→ **Material provided**
################
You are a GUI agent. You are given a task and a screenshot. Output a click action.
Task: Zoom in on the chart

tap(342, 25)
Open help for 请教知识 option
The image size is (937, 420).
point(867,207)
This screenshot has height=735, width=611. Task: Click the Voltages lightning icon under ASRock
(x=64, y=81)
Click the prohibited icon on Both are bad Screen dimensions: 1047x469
################
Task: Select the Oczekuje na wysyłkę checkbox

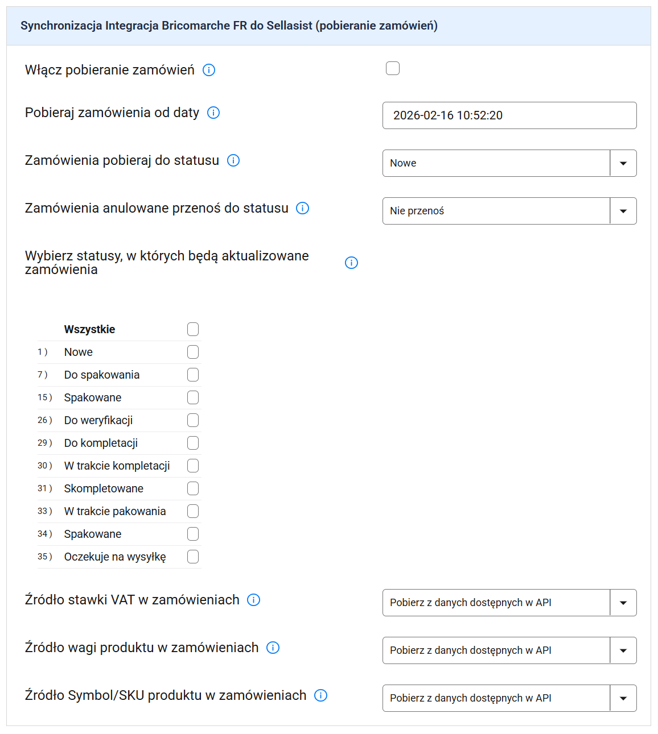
################
→ **Required task**
Copy verbatim the stretch of rows from the line containing "This screenshot has" through the line containing "Click the prohibited", with both end lines included.

→ **Complete output**
This screenshot has height=735, width=611. Task: Click the Voltages lightning icon under ASRock
(x=64, y=81)
Click the prohibited icon on Both are bad Screen dimensions: 1047x469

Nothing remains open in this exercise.